Les États-Unis ont annoncé, ce lundi 02 mars, une nouvelle série de sanctions contre les Forces de défense rwandaises (RDF) et quatre hauts responsables rwandais, accusés de soutenir la rébellion du M23 dans l’est de la République démocratique du Congo. La décision a été rendue publique par le département du Trésor des États-Unis, via son Office of Foreign Assets Control (OFAC), qui a inscrit les entités et personnalités concernées sur la liste des ressortissants spécialement désignés (SDN), entraînant le gel de leurs avoirs éventuels aux États-Unis et l’interdiction de transactions avec des citoyens américains.
Dans son communiqué, Washington affirme que les RDF ont fourni un soutien opérationnel direct au M23 et à ses affiliés. Les autorités américaines évoquent l’introduction, sur le champ de bataille dans l’est de la RDC, d’équipements militaires avancés tels que des systèmes de brouillage GPS, du matériel de défense antiaérienne et des drones.
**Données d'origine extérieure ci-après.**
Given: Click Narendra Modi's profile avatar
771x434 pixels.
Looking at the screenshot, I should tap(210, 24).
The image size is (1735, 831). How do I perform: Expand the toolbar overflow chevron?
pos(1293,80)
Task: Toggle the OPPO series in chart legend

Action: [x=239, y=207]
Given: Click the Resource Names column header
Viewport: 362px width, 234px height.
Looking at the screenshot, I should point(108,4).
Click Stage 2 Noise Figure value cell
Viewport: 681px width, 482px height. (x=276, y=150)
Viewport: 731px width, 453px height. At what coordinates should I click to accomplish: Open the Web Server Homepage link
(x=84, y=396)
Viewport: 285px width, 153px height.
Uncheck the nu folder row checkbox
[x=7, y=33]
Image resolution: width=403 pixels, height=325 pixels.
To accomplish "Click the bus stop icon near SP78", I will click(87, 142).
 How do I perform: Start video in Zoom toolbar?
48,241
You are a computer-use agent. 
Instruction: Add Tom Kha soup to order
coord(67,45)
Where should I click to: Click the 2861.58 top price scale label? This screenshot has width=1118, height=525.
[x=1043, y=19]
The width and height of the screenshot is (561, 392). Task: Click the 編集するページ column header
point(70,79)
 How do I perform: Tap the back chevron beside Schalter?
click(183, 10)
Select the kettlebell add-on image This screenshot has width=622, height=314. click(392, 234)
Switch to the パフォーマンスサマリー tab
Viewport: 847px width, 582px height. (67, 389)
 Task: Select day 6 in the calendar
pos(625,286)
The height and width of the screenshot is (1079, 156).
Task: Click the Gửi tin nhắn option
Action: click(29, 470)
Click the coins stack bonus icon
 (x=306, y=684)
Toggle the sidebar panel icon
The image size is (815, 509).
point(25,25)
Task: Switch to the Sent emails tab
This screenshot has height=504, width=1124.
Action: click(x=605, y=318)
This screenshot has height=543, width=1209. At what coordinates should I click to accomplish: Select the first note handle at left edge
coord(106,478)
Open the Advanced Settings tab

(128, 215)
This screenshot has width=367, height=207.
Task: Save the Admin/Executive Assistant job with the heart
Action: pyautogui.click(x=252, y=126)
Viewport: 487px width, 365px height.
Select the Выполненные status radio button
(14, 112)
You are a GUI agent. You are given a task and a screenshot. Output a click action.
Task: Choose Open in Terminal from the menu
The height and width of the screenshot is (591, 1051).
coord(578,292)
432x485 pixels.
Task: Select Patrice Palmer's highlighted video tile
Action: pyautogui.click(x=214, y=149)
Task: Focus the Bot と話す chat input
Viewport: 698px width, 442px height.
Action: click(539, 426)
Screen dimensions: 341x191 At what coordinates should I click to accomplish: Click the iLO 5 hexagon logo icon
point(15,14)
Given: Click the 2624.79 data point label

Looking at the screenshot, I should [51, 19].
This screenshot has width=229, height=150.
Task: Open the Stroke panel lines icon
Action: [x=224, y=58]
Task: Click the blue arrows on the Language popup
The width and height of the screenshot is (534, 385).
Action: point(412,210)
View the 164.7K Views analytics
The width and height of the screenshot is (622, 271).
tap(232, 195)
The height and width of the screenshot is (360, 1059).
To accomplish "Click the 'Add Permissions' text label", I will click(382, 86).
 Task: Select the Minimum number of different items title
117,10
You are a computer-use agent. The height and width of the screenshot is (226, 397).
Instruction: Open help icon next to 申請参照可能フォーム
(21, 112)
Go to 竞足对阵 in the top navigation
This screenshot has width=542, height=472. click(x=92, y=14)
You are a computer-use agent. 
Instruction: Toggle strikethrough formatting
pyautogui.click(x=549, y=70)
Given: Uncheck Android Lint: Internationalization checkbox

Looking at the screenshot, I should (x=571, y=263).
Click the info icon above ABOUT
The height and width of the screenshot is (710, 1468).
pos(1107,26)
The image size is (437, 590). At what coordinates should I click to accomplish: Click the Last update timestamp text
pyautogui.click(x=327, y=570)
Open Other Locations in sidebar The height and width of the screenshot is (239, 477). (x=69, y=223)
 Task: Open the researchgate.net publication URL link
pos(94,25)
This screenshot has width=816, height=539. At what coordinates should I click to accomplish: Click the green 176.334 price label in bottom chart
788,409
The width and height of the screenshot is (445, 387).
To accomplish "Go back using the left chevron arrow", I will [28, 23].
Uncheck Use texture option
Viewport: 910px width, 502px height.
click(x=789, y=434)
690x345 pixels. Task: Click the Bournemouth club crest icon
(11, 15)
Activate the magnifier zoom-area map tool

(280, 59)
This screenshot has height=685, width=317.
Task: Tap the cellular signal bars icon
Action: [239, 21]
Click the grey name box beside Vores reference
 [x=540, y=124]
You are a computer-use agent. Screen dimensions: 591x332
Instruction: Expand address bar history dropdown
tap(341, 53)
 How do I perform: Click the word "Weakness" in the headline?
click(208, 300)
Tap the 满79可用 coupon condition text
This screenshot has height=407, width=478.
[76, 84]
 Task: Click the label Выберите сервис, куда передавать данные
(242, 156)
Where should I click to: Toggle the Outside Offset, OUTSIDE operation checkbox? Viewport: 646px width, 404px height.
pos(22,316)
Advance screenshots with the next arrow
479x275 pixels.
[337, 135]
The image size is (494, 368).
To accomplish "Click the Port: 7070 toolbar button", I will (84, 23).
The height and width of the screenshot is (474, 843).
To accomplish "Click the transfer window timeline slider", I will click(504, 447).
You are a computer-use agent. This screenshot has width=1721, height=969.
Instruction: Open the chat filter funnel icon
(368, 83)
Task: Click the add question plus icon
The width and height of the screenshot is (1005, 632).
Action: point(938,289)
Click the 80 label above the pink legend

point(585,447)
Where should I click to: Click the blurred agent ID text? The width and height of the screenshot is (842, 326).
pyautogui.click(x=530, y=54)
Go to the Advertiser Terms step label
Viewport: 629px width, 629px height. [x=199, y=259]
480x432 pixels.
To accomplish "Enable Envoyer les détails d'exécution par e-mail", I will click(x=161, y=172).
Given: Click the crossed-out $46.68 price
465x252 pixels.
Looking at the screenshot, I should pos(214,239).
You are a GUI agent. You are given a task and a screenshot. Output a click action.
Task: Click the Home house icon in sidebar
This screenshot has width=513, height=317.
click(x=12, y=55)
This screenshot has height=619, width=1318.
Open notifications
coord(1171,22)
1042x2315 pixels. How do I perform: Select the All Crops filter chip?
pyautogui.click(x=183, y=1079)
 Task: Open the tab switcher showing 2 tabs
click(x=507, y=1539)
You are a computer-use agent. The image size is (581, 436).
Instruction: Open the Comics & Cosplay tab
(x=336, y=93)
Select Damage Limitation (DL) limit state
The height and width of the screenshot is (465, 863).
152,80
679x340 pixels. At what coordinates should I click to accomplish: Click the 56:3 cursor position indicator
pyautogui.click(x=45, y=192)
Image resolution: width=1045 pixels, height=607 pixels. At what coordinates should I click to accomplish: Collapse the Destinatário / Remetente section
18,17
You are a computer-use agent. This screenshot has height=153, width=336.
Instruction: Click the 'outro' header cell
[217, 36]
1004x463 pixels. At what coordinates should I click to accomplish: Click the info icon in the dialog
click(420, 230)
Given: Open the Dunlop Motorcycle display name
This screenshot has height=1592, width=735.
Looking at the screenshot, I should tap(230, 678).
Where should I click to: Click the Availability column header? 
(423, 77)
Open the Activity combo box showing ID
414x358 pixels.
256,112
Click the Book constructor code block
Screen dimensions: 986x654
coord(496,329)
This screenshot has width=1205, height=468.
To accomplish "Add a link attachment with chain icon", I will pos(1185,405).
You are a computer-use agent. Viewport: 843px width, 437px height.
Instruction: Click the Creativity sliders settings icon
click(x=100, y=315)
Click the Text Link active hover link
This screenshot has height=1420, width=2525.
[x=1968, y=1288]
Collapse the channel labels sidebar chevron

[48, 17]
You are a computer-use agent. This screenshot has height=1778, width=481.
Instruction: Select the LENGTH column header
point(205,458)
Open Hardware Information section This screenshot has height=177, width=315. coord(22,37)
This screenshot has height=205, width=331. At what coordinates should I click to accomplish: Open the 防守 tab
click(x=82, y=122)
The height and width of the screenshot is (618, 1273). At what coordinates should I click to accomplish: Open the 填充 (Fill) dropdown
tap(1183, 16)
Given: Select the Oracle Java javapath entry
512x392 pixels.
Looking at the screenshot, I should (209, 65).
Les États-Unis parlent également du déploiement de milliers de soldats rwandais dans les provinces du Nord-Kivu et du Sud-Kivu, où ils participeraient à des opérations de combat et faciliteraient le contrôle territorial par la rébellion.
« Nous exigeons le retrait immédiat des troupes, des armes et des équipements des Forces de défense rwandaises (RDF) », a déclaré le secrétaire américain au Trésor, Scott Bessent.
Les sanctions visent nommément Stanislas Gashugi, Ruki Karusisi, Mubarakh Muganga, alias « MK Mubarkh », et Vincent Nyakarundi, tous présentés comme basés à Kigali et impliqués dans des actions contribuant à l’instabilité dans l’est congolais.
Parallèlement, l’OFAC a émis la General License 1 autorisant une période de « wind down », destinée à permettre une cessation progressive des transactions impliquant les RDF.